# The problem:
Restate the whole of the data verbatim, omitting nothing.

Data Start Marker

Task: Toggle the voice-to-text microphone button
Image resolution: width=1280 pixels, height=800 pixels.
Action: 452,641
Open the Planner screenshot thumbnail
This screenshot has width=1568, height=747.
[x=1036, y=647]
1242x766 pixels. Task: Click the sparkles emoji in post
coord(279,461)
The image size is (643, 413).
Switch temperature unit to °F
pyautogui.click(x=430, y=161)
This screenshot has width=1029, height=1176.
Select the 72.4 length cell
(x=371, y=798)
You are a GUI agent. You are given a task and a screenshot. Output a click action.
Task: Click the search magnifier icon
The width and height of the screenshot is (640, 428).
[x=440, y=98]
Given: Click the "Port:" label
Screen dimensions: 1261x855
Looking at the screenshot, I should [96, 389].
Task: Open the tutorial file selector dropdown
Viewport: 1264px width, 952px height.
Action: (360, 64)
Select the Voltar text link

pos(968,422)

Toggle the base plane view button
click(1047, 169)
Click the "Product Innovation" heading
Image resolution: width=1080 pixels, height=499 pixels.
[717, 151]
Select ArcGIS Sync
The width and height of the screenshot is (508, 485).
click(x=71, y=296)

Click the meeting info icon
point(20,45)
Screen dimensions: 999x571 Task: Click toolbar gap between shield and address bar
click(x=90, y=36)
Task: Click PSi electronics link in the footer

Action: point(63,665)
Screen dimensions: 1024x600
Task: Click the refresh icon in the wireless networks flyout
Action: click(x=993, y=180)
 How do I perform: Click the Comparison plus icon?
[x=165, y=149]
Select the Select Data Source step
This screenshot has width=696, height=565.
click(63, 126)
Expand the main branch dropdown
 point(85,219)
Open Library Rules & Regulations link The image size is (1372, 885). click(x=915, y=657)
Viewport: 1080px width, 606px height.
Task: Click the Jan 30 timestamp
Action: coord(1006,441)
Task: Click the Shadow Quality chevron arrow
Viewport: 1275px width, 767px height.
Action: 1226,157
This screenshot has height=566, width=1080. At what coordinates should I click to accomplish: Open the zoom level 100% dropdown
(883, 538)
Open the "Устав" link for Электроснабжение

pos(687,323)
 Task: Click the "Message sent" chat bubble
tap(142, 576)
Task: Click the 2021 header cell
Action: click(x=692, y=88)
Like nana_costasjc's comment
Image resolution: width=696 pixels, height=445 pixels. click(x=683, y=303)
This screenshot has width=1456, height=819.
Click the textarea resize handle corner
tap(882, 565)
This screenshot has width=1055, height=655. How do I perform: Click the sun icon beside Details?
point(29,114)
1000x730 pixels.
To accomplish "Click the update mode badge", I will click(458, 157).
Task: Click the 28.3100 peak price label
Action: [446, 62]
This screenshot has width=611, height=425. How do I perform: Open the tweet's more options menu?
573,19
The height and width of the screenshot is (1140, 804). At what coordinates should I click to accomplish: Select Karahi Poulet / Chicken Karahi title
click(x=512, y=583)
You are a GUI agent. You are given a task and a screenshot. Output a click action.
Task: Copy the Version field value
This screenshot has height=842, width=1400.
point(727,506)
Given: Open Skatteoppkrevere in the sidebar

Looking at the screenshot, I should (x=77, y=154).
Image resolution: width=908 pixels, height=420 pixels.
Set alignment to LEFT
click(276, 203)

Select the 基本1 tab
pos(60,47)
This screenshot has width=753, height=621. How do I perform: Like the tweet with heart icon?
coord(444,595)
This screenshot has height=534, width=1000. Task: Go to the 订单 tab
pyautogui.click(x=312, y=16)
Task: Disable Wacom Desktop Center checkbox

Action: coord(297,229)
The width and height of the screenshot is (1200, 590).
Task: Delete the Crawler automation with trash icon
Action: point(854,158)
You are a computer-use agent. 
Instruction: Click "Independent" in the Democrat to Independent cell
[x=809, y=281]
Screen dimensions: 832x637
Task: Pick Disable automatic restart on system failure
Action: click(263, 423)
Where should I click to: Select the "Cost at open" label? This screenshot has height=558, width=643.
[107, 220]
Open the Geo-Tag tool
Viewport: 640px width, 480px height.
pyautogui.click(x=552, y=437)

Data End Marker

# Exercise result:
Task: Toggle the voice-to-text microphone button
Image resolution: width=1280 pixels, height=800 pixels.
Action: 452,641
Open the Planner screenshot thumbnail
This screenshot has width=1568, height=747.
[x=1036, y=647]
1242x766 pixels. Task: Click the sparkles emoji in post
coord(279,461)
The image size is (643, 413).
Switch temperature unit to °F
pyautogui.click(x=430, y=161)
This screenshot has width=1029, height=1176.
Select the 72.4 length cell
(x=371, y=798)
You are a GUI agent. You are given a task and a screenshot. Output a click action.
Task: Click the search magnifier icon
The width and height of the screenshot is (640, 428).
[x=440, y=98]
Given: Click the "Port:" label
Screen dimensions: 1261x855
Looking at the screenshot, I should [96, 389].
Task: Open the tutorial file selector dropdown
Viewport: 1264px width, 952px height.
Action: (360, 64)
Select the Voltar text link

pos(968,422)

Toggle the base plane view button
click(1047, 169)
Click the "Product Innovation" heading
Image resolution: width=1080 pixels, height=499 pixels.
[717, 151]
Select ArcGIS Sync
The width and height of the screenshot is (508, 485).
click(x=71, y=296)

Click the meeting info icon
point(20,45)
Screen dimensions: 999x571 Task: Click toolbar gap between shield and address bar
click(x=90, y=36)
Task: Click PSi electronics link in the footer

Action: point(63,665)
Screen dimensions: 1024x600
Task: Click the refresh icon in the wireless networks flyout
Action: click(x=993, y=180)
 How do I perform: Click the Comparison plus icon?
[x=165, y=149]
Select the Select Data Source step
This screenshot has width=696, height=565.
click(63, 126)
Expand the main branch dropdown
 point(85,219)
Open Library Rules & Regulations link The image size is (1372, 885). click(x=915, y=657)
Viewport: 1080px width, 606px height.
Task: Click the Jan 30 timestamp
Action: coord(1006,441)
Task: Click the Shadow Quality chevron arrow
Viewport: 1275px width, 767px height.
Action: 1226,157
This screenshot has height=566, width=1080. At what coordinates should I click to accomplish: Open the zoom level 100% dropdown
(883, 538)
Open the "Устав" link for Электроснабжение

pos(687,323)
 Task: Click the "Message sent" chat bubble
tap(142, 576)
Task: Click the 2021 header cell
Action: click(x=692, y=88)
Like nana_costasjc's comment
Image resolution: width=696 pixels, height=445 pixels. click(x=683, y=303)
This screenshot has width=1456, height=819.
Click the textarea resize handle corner
tap(882, 565)
This screenshot has width=1055, height=655. How do I perform: Click the sun icon beside Details?
point(29,114)
1000x730 pixels.
To accomplish "Click the update mode badge", I will click(458, 157).
Task: Click the 28.3100 peak price label
Action: [446, 62]
This screenshot has width=611, height=425. How do I perform: Open the tweet's more options menu?
573,19
The height and width of the screenshot is (1140, 804). At what coordinates should I click to accomplish: Select Karahi Poulet / Chicken Karahi title
click(x=512, y=583)
You are a GUI agent. You are given a task and a screenshot. Output a click action.
Task: Copy the Version field value
This screenshot has height=842, width=1400.
point(727,506)
Given: Open Skatteoppkrevere in the sidebar

Looking at the screenshot, I should (x=77, y=154).
Image resolution: width=908 pixels, height=420 pixels.
Set alignment to LEFT
click(276, 203)

Select the 基本1 tab
pos(60,47)
This screenshot has width=753, height=621. How do I perform: Like the tweet with heart icon?
coord(444,595)
This screenshot has height=534, width=1000. Task: Go to the 订单 tab
pyautogui.click(x=312, y=16)
Task: Disable Wacom Desktop Center checkbox

Action: coord(297,229)
The width and height of the screenshot is (1200, 590).
Task: Delete the Crawler automation with trash icon
Action: point(854,158)
You are a computer-use agent. 
Instruction: Click "Independent" in the Democrat to Independent cell
[x=809, y=281]
Screen dimensions: 832x637
Task: Pick Disable automatic restart on system failure
Action: click(263, 423)
Where should I click to: Select the "Cost at open" label? This screenshot has height=558, width=643.
[107, 220]
Open the Geo-Tag tool
Viewport: 640px width, 480px height.
pyautogui.click(x=552, y=437)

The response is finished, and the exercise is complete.